Novel oral psoriasis drug maintains efficacy over 2 years

Presented by
Prof. Mark Lebwohl, Icahn School of Medicine at Mount Sinai, NY, USA
Conference
EADV 2022
Trial
Phase 3, POETYK-PSO-1
Doi
https://doi.org/10.55788/f866a94d
The TYK2 inhibitor deucravacitinib demonstrated stable, long-term efficacy results up to week 112. The outcome measures for the newly FDA-approved drug were very similar to those seen after 1 year.

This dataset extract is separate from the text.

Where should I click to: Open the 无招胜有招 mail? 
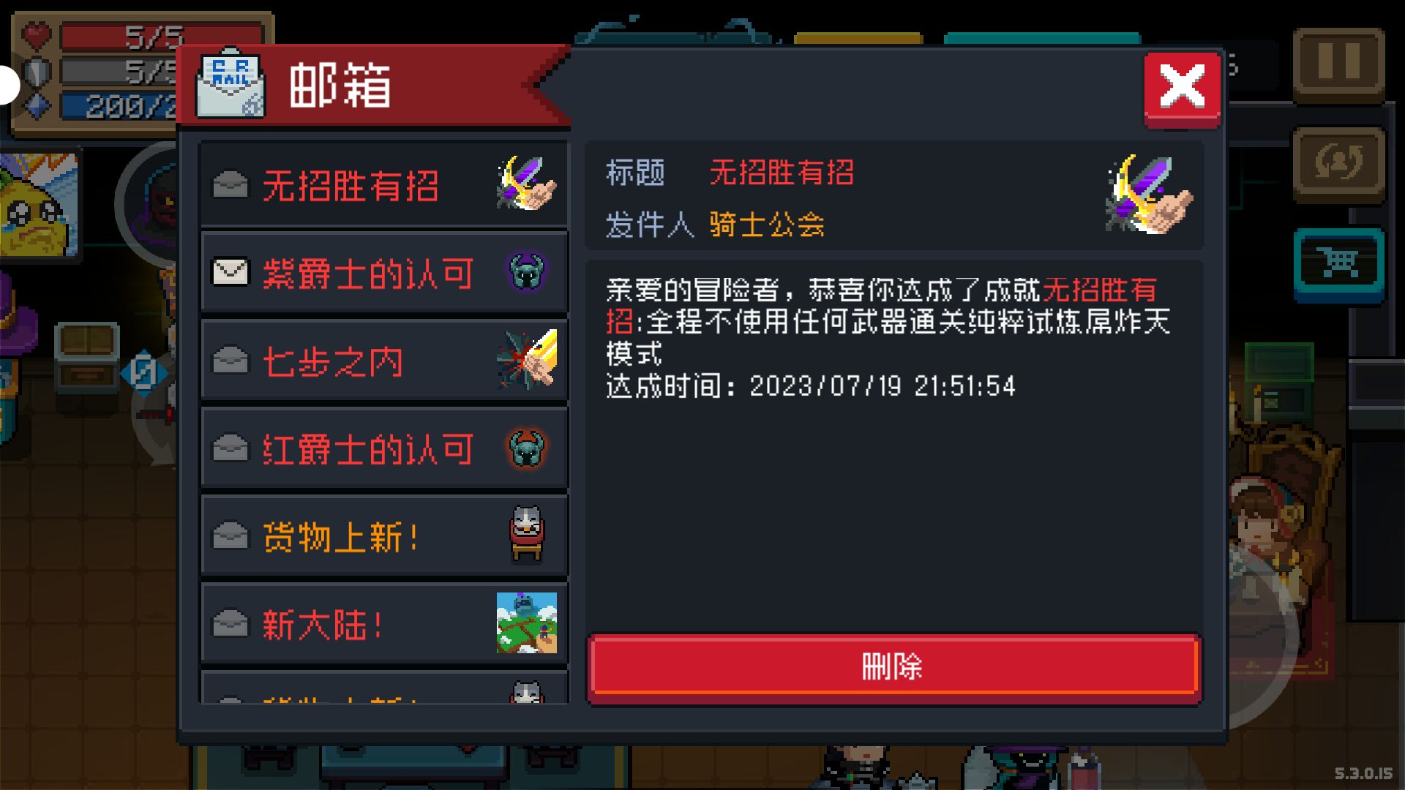pyautogui.click(x=384, y=184)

Deucravacitinib is an allosteric inhibitor of TYK2, which binds to a TYK2 regulatory domain that barely interacts with other JAK enzymes. Compared with JAK1 and JAK3, the selectivity to TYK2 is ≄100-fold and versus JAK2 ≄2,000-fold greater [1]. In the POETYK-PSO-1 trial (NCT03624127), participants received either deucravacitinib at a dose of 6 mg once daily (approved dose), placebo from day 1 to week 16, or apremilast as active comparator [1,2]. Thereafter, placebo participants could cross over to the active study drug. At the pivotal primary endpoint (week 16), 58.4% of the participants treated with deucravacitinib achieved Psoriasis Area and Severity Index (PASI)-75 compared with 12.7% of the placebo-treated participants. This rate further rose to 69.3% at week 24 and 65.1% after 1 year. At the same timepoints, the results for the static Physician’s Global Assessment (sPGA) of 0/1 were within a similar range: 53.6%, 58.7%, and 52.7%, respectively.

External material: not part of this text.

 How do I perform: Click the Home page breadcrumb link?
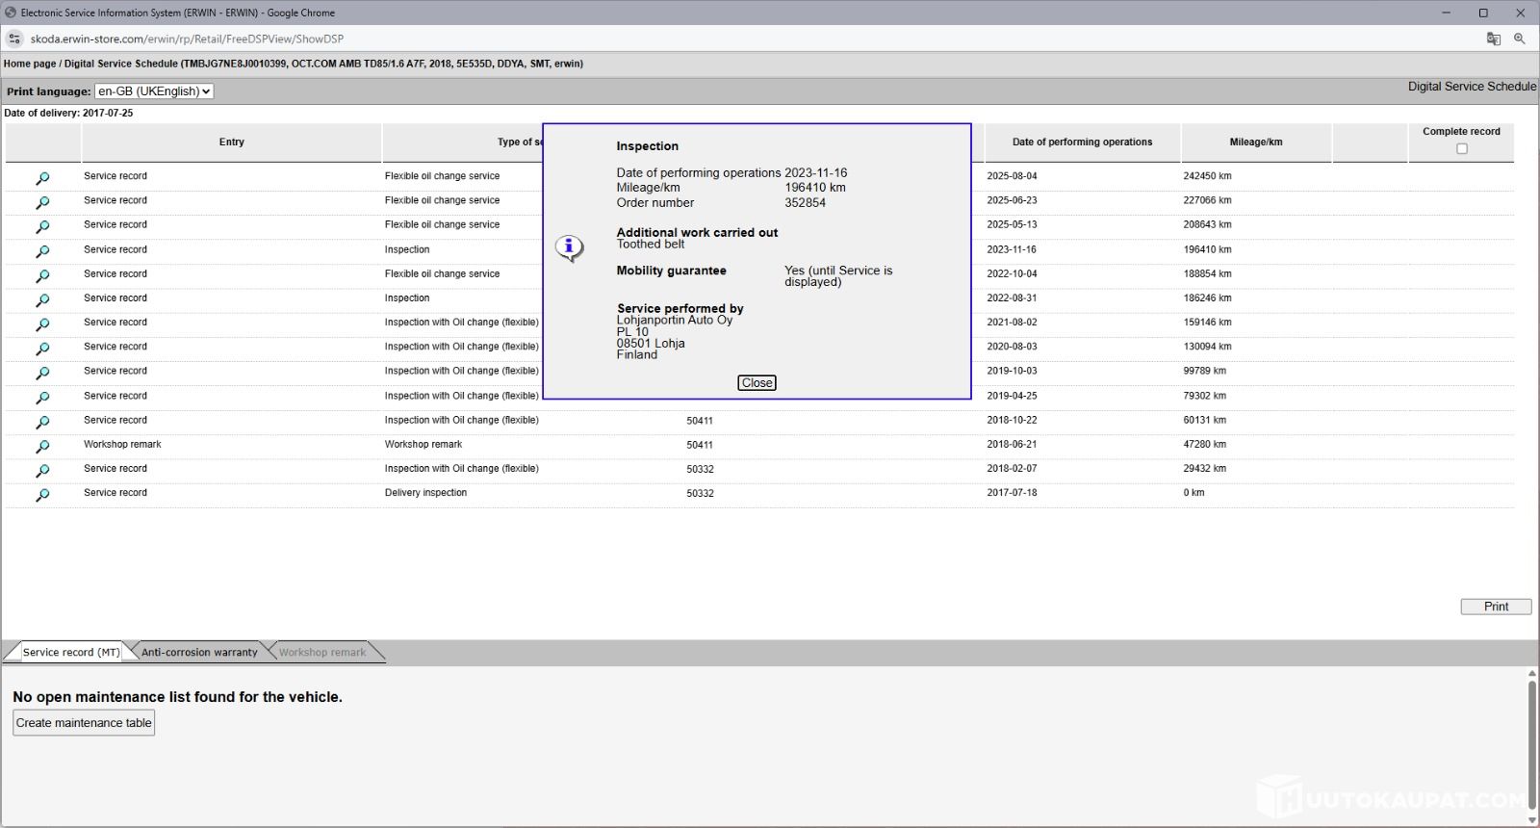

Prof. Mark Lebwohl (Icahn School of Medicine at Mount Sinai, NY, USA) presented the latest 112-week extension data on deucravacitinib. Included in the analysis were the longer-term outcomes of all participants who received the active drug from day 1 of the trial, with a special focus on the PASI-75 responders at week 16, who entered the open-label extension after week 52 [3].

Of the 332 participants who were initially randomised to deucravacitinib in POETYK-PSO-1, 265 continued in the long-term extension after week 52 and 173 among them had reached PASI-75 before at week 16. Baseline data of these 2 groups varied somewhat with mean values for the age of 46 years and 45.2 years, weight 87.0 kg and 84.7 kg, PASI 21.8 and 22.6, and sPGA 3 in 78.5% and 74.6%.

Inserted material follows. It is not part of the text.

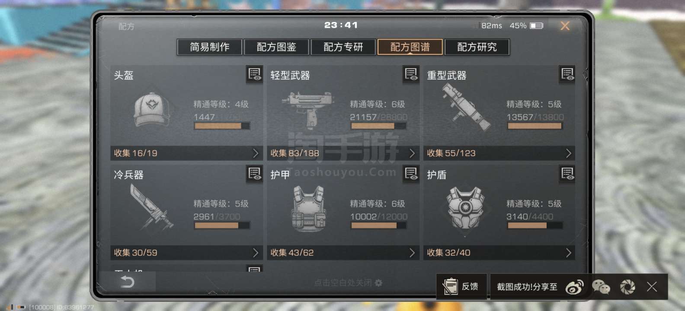Switch to the 配方研究 tab
Image resolution: width=685 pixels, height=311 pixels.
tap(477, 47)

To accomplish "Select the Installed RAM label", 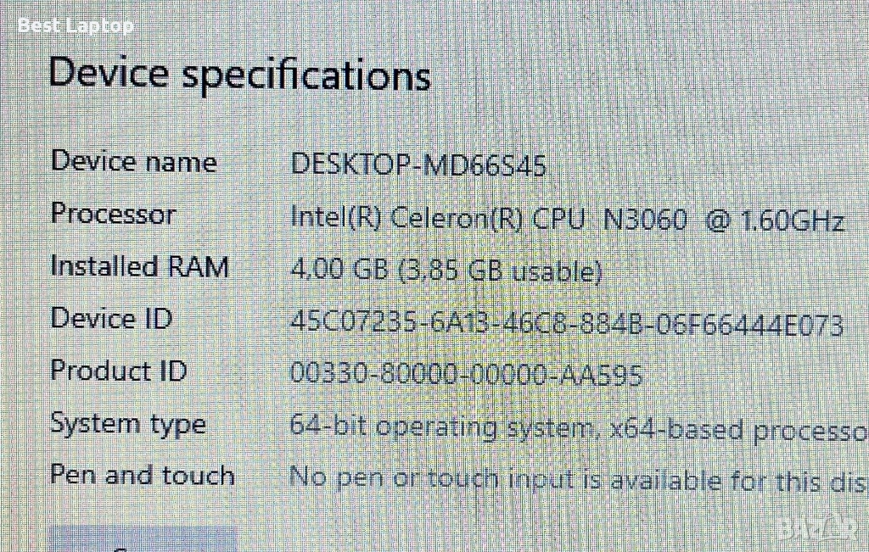I will pos(140,266).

Independent of missing data imputation, the PASI-75 outcomes for the cohort with all participants on continuous deucravacitinib resulted in a rather horizontal graph. Prof. Lebwohl stressed that imputation according to “as observed“ or “treatment failure rules” did lead to hardly any change in the results, which he saw as characteristic of a very effective treatment. The outcomes with a modified non-responder imputation (mNRI) went from of 80.2% at week 52 to 82.4% at week 112. The maintenance result for PASI-75 responders at week 16 which started at 90.1% in week 52, attained 91.0% at week 112. sPGA 0/1 was achieved by 66.5% of all extension participants at week 112 and by 73.5% of the 16-week responders.

“So, now, we have a once-daily, oral drug with efficacy similar to biologic agents,” Prof. Lebwohl concluded.

  1. Burke JR, et al. Sci Transl Med. 2019;11(502):eaaw1736.
  2. Wrobleski ST, et al. J Med Chem. 2019;62(20):8973‒8995.
  3. Lebwohl M. Deucravacitinib long-term efficacy with continuous treatment in plaque psoriasis: 2-year results from the phase 3 POETYK PSO study program. D3T01.1F, EADV Congress 2022, Milan, Italy, 7–10 September.
  4. Armstrong AW, et al. J Am Acad Dermatol. 2022;S0190‒9622(22)02256‒3.